Dreamliner and Strike
Earnings also are being weighed down by development costs on the delayed 787 Dreamliner, which is now due to reach the first customer in early 2010, about two years later than planned. An eight-week machinists strike that ended Nov. 2 added to the delays for the 787 and other new programs and stripped $1.8 billion from full-year earnings.
A customer who asked to remain unidentified recently canceled all 15 of the 787 Dreamliners it had on order, more because of the business environment the customer faced than because of the delays, McNerney said. More of the 895 remaining orders could be canceled this year, he added.
“Despite a modest level of orders churn, we are confident in the 787’s value to our customers,” he said.
Boeing shipped 50 aircraft in the quarter, 70 fewer than planned, hurting revenue by $4.3 billion and setting it further behind Airbus SAS, the only larger commercial-plane maker.
Delivery Forecast
Boeing said today it plans to deliver 480 to 485 planes this year, less than its July estimate of 500 to 505, and may have to provide $1 billion in financing to customers who can’t find funding elsewhere. It shipped 375 planes last year, below its earlier plan of at least 475.
“Obviously we can do more than a billion dollars, and we’ll have to see on a case-by-case basis what makes sense,” Chief Financial Officer James Bell said on the call. He said he expects production rates to remain stable throughout Boeing’s forecasting planning period, though “the out-years are less certain.”

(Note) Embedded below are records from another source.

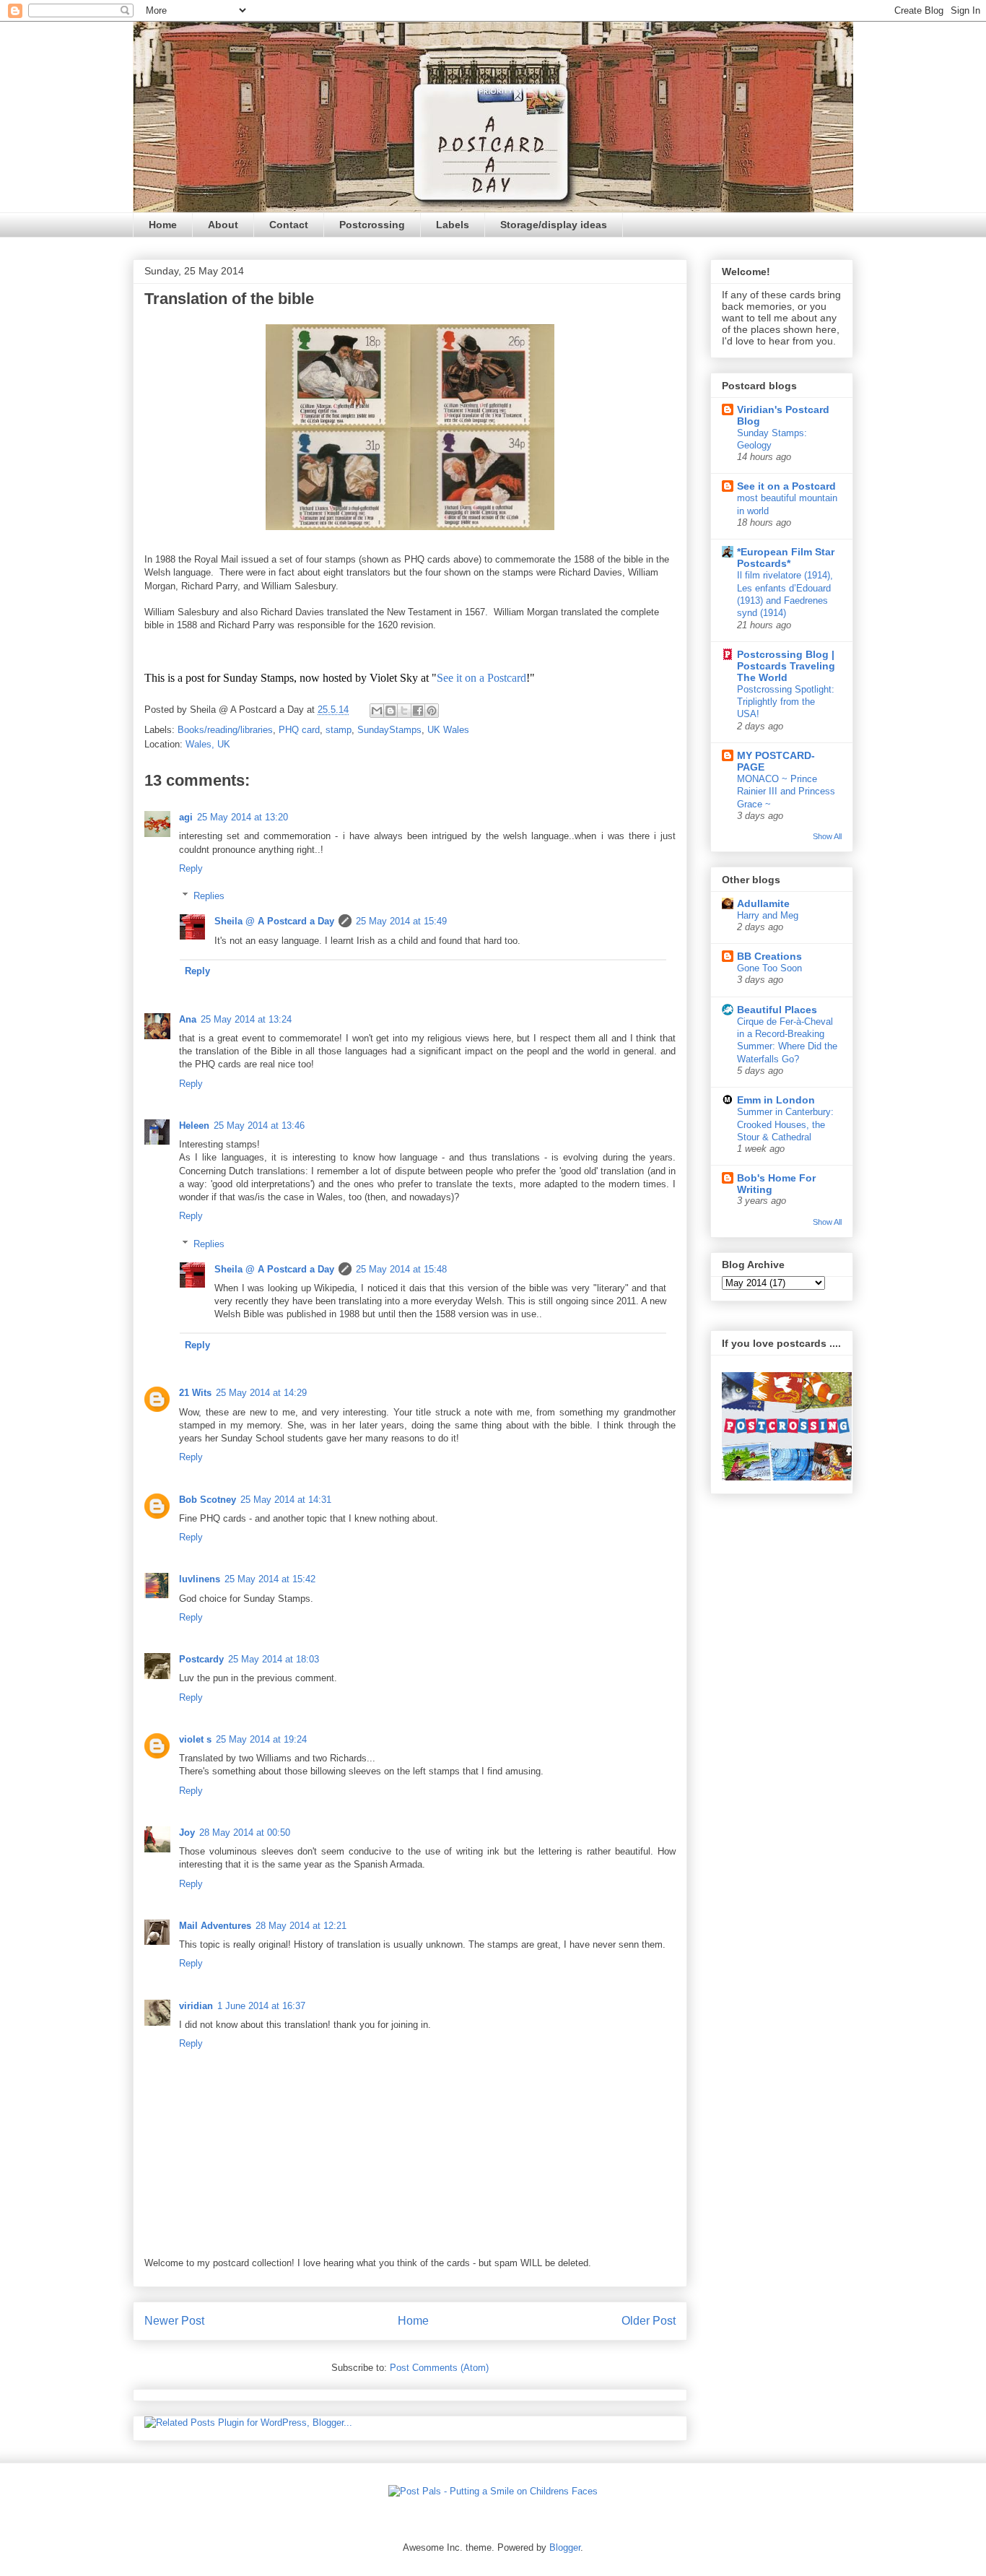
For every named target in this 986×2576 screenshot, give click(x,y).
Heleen (194, 1125)
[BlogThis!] (390, 710)
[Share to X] (404, 710)
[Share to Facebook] (418, 710)
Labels (452, 224)
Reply (191, 868)
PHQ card (299, 729)
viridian (196, 2005)
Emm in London (776, 1100)
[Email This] (377, 710)
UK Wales (448, 729)
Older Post (648, 2321)
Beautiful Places (777, 1009)
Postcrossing (372, 224)
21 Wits (195, 1392)
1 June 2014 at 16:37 (261, 2005)
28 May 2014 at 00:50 (244, 1832)
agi (186, 817)
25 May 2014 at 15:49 (401, 921)
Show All (827, 836)
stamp (339, 729)
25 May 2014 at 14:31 (285, 1499)
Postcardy (201, 1659)
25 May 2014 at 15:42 (269, 1579)
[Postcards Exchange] (787, 1477)
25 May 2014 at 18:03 (273, 1659)
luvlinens (199, 1579)
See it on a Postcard (481, 678)
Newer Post (174, 2321)
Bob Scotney (207, 1499)
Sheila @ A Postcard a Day (274, 921)
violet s (195, 1739)
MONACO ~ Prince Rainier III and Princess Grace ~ (786, 791)
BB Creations (769, 956)
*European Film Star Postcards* (785, 557)
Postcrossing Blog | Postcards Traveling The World (786, 666)
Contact (288, 224)
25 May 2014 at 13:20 (242, 817)
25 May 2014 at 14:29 (261, 1392)
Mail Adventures (215, 1925)
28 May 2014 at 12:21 (301, 1925)
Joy (187, 1832)
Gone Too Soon (769, 968)
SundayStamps (389, 729)
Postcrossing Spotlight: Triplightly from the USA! (785, 702)
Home (163, 224)
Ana (187, 1019)
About (223, 224)
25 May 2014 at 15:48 (401, 1269)
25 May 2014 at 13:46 (259, 1125)
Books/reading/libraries (225, 729)
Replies (208, 895)
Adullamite (763, 903)
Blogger (564, 2547)
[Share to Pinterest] (431, 710)
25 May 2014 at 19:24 (261, 1739)
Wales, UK (208, 744)
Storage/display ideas (553, 224)
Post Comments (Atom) (439, 2367)
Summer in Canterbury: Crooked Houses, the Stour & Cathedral (785, 1124)
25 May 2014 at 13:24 (246, 1019)
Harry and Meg (767, 915)
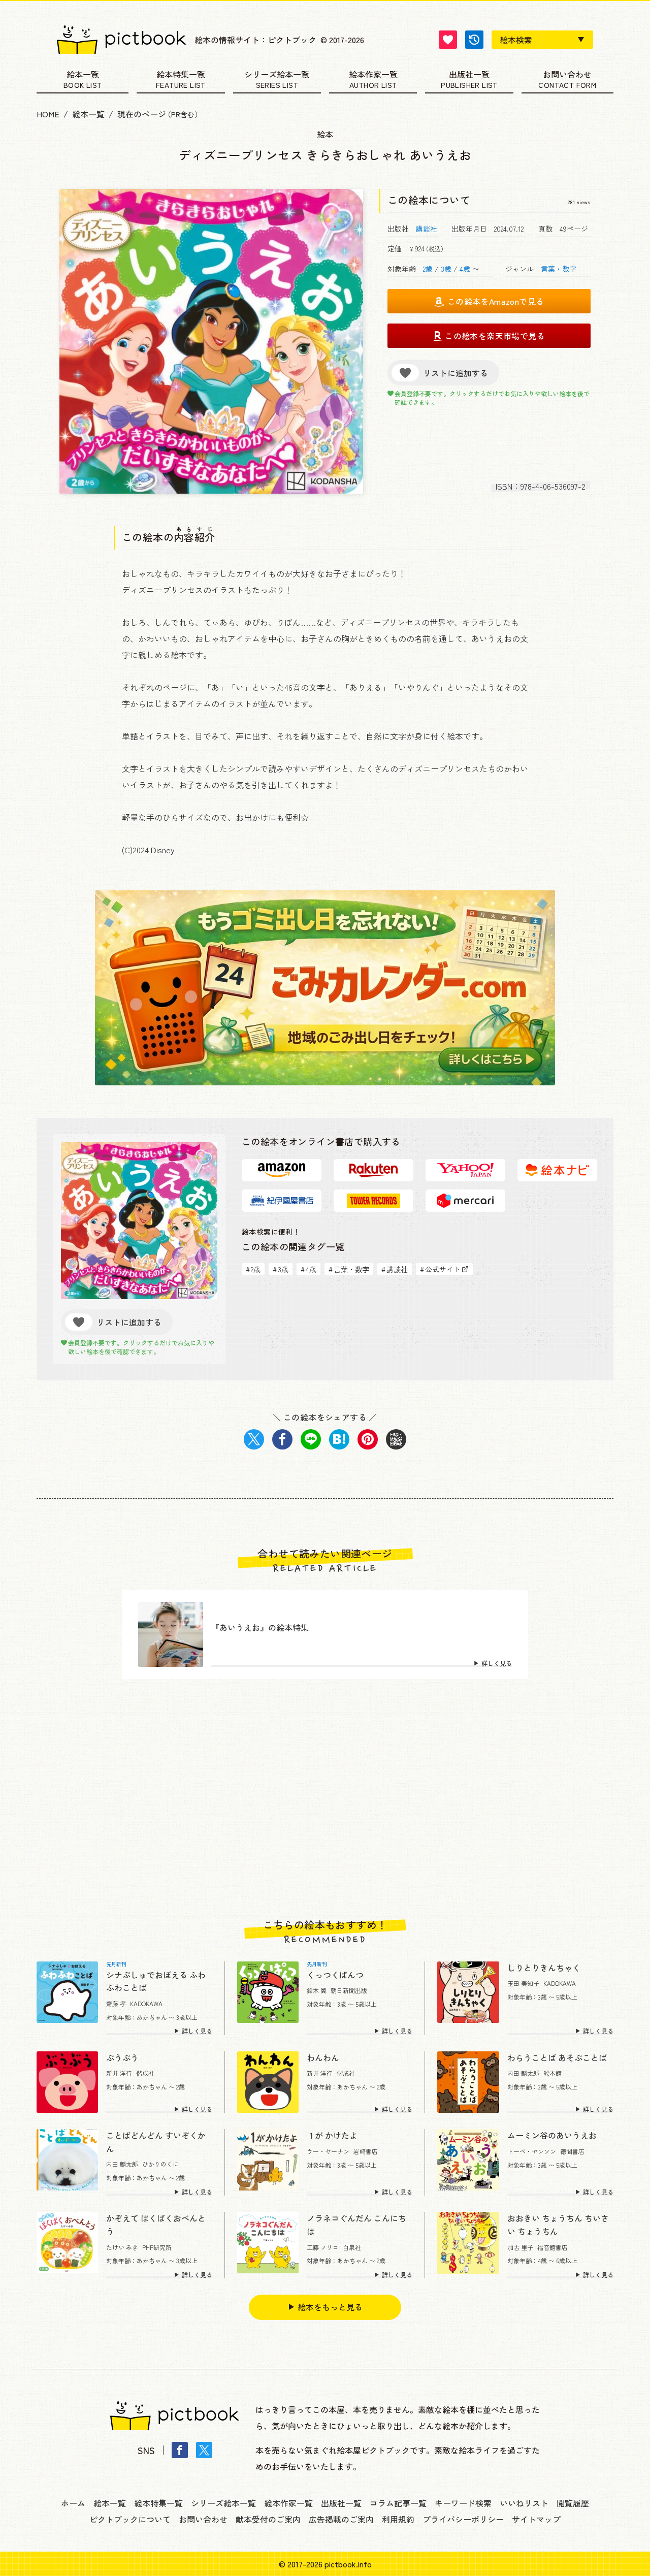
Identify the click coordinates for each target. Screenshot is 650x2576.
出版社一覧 (469, 75)
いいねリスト (524, 2503)
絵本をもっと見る (330, 2307)
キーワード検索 (463, 2503)
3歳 (446, 269)
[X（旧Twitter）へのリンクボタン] (204, 2450)
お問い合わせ (567, 75)
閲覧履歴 (573, 2503)
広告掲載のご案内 (341, 2519)
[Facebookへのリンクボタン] (180, 2450)
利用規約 (398, 2519)
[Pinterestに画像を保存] (368, 1439)
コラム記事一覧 (398, 2503)
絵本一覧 (83, 75)
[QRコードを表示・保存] (396, 1439)
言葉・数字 (558, 269)
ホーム (73, 2503)
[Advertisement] (325, 1799)
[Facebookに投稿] (282, 1439)
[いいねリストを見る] (448, 39)
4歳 (465, 269)
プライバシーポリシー (463, 2519)
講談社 (426, 228)
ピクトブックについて (130, 2519)
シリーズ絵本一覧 (276, 75)
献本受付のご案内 (268, 2519)
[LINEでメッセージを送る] (311, 1439)
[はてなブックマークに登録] (339, 1439)
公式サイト (440, 1269)
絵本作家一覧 (373, 75)
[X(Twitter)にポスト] (254, 1439)
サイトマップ (536, 2519)
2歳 (428, 269)
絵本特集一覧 (180, 75)
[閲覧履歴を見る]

New orders will probably be lower than deliveries this year, McNerney said.
Job Reductions
McNerney told employees in November that Boeing would cut jobs and reduce costs to help offset expenses from aircraft program delays and to brace for possible order cancellations amid slumping air travel.
Boeing announced 4,500 job cuts in the commercial business on Jan. 9, mainly at its manufacturing hub in Washington state. Boeing, which has a record $279 billion backlog of plane orders to fill, said then that the dismissals would start in February and focus on areas not directly associated with production.
The charges and savings involved with the lost jobs are included in the company’s forecast, McNerney said today.
Through yesterday, U.S. companies had announced more than 519,895 job cuts since Nov. 1, according to Bloomberg data. Newly elected President Barack Obama has proposed a plan to create as many as 4 million jobs to boost the economy.